> _PROBLEMS TO SOLVE_:
1. According to the Thain Family Forest text, what position does Brad Oberle hold at NYBG?
2. Name every specific environmental change that the Thain Family Forest text gives as an example of what has shaped the landscape.
3. Reproduce word for word the part of the Thain Family Forest text between "The Thain Family Forest is" and "and other animals.", inclusive.

> _TEXT BLOCK_:

____________

In our first post about Brad Oberle, an associate curator in the science division at NYBG, he introduced himself as a “tree hugger”—and it’s true, both figuratively and literally. Oberle is passionate about protecting the environment—and the way he does it is with hands-on research that does indeed involve hugging trees (with the help of a measuring tape) to get data like their circumference or density, which will in turn provide significant information such as carbon content or age. At NYBG, Oberle is determined to study forest ecology in order to understand their effects on climate and community.
The Thain Family Forest is a peaceful oasis full of rich biodiversity. Now, in late October, it is especially magical—the crimson hues from the maple, the pale yellow of the beech trees, and the cream-colored coral mushrooms all add to its spectacular tapestry of life. But beyond its beauty, it also serves as a crucial green space that provides benefits for communities of all kinds—plants, humans, and other animals.
As an old-growth forest, it has developed over a long period of time, escaping catastrophic disturbances so that layers of trees and vegetation can thrive. For research purposes, it allows us to gauge how the landscape has changed throughout its existence due to environmental changes—such as glaciers, vernal pools, the Bronx River, hurricanes, and other natural phenomena—and human footprints—indigenous inhabitants of the Forest like the Lenni Lenape people, early European settlers, and now, the impacts of modern society and a changing climate. The Thain Family Forest, full of native flora, also provides a way to track how those plants have adapted over time, given environmental shifts and the onslaught of invasive species.
“We live in one of the greatest cities on the planet,” Oberle said. “And here on the grounds in the New York Botanical Garden, we have one of the greatest urban forests in any city anywhere.”

____________

Target position records:
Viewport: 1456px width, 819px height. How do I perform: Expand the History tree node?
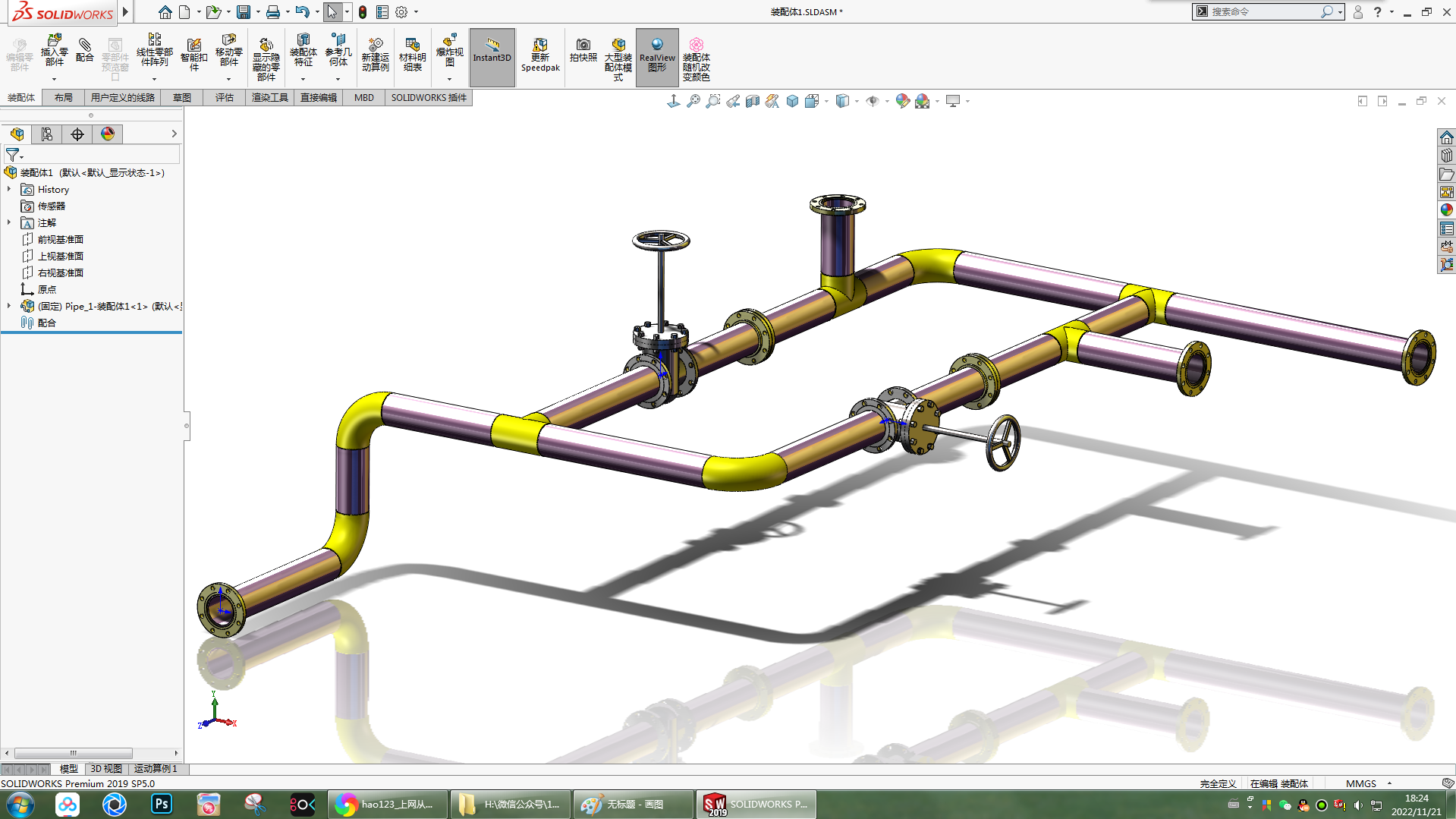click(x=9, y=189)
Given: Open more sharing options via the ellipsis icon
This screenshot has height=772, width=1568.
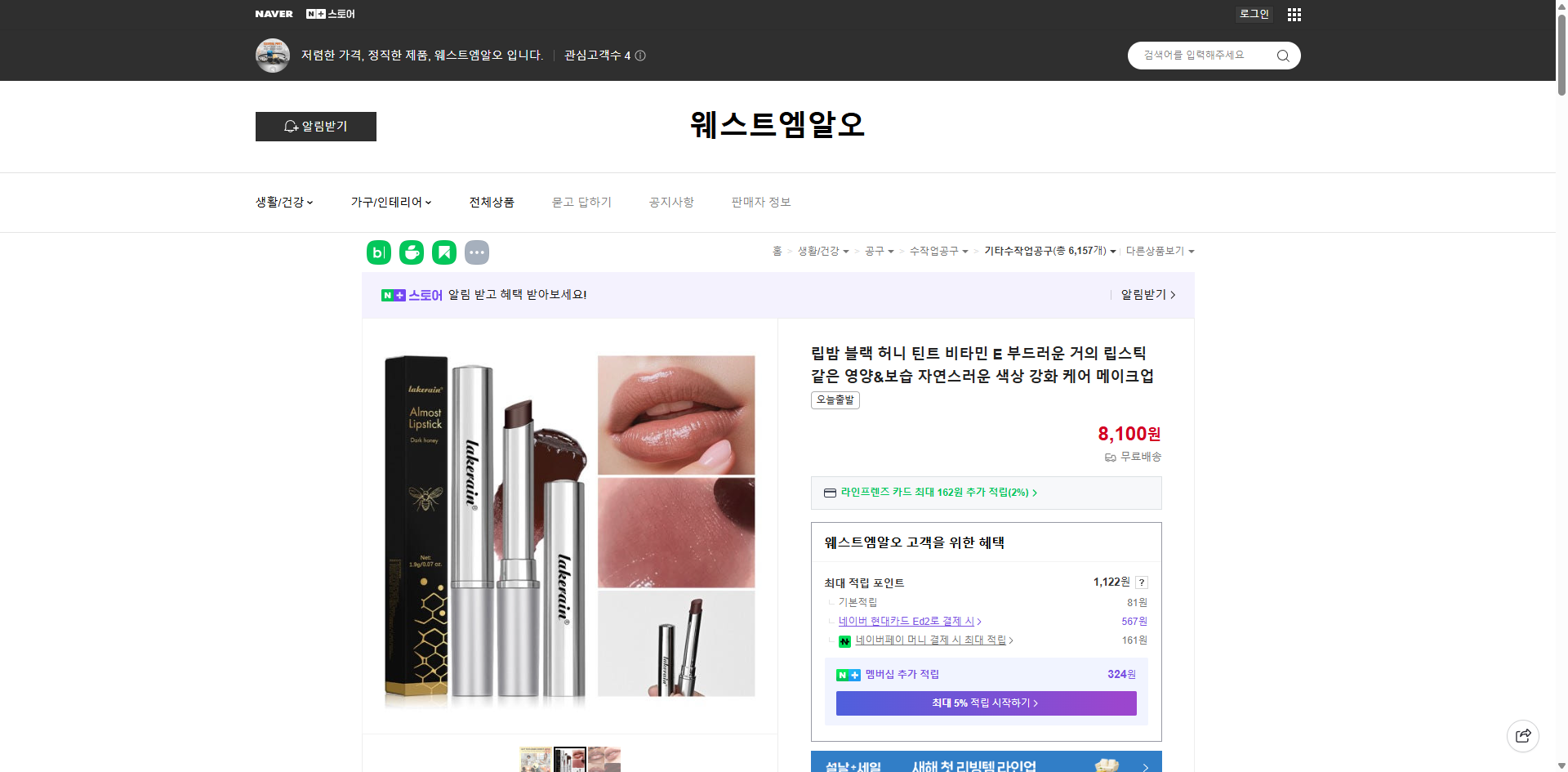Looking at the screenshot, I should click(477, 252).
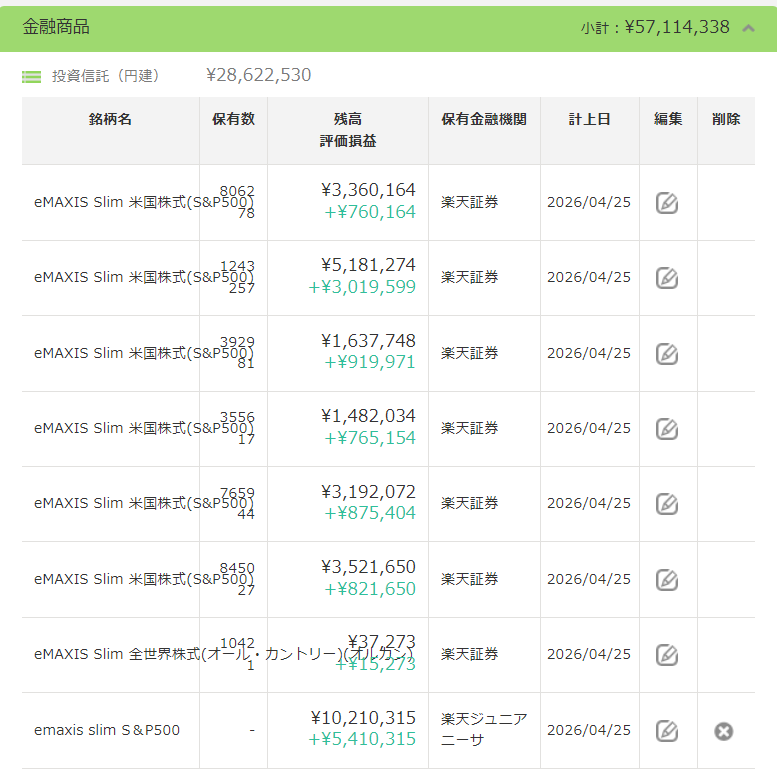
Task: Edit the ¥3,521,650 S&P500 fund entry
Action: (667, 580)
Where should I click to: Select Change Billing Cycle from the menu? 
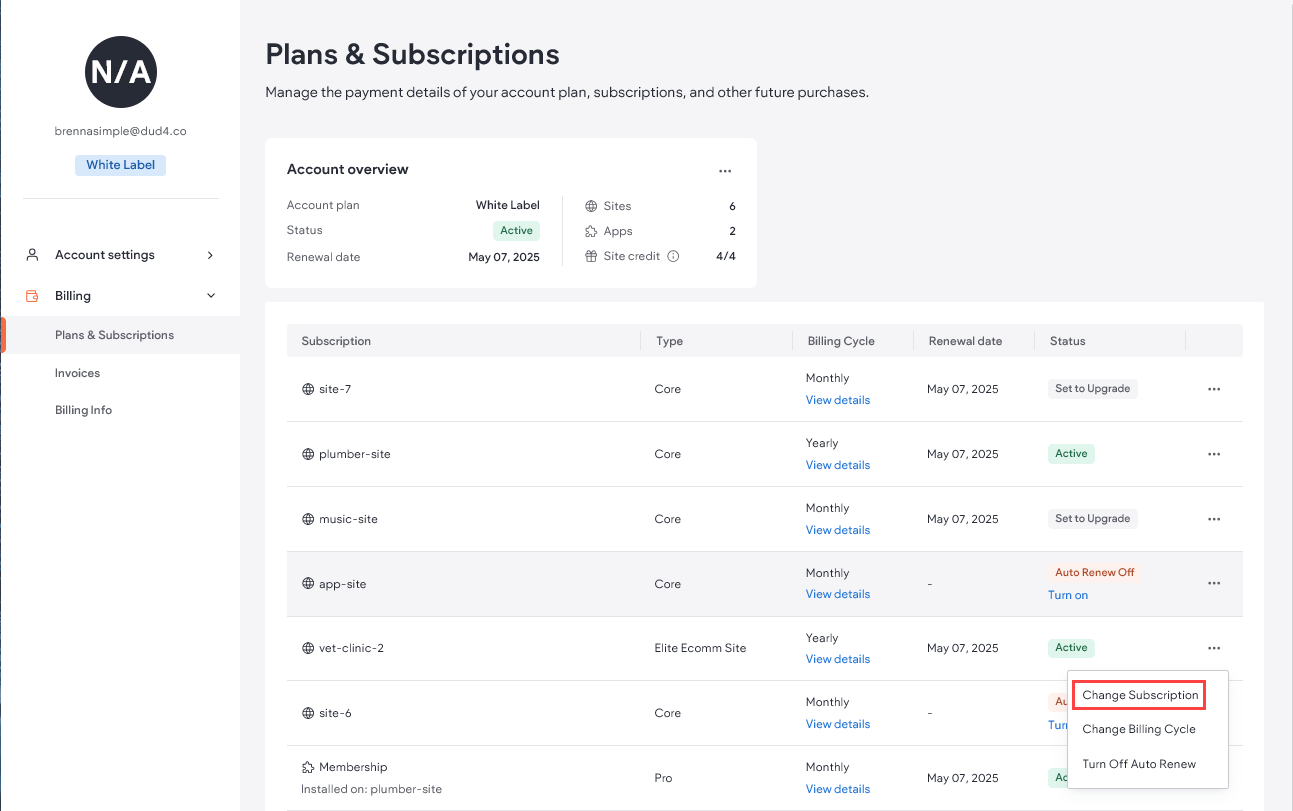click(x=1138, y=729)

____________

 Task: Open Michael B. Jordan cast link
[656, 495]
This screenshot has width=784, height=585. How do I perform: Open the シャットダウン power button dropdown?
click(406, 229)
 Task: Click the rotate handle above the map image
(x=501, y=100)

____________

> _RESULTS BY TASK_:
1. He is an associate curator in the science division.

2. Glaciers, vernal pools, the Bronx River, and hurricanes.

3.
The Thain Family Forest is a peaceful oasis full of rich biodiversity. Now, in late October, it is especially magical—the crimson hues from the maple, the pale yellow of the beech trees, and the cream-colored coral mushrooms all add to its spectacular tapestry of life. But beyond its beauty, it also serves as a crucial green space that provides benefits for communities of all kinds—plants, humans, and other animals.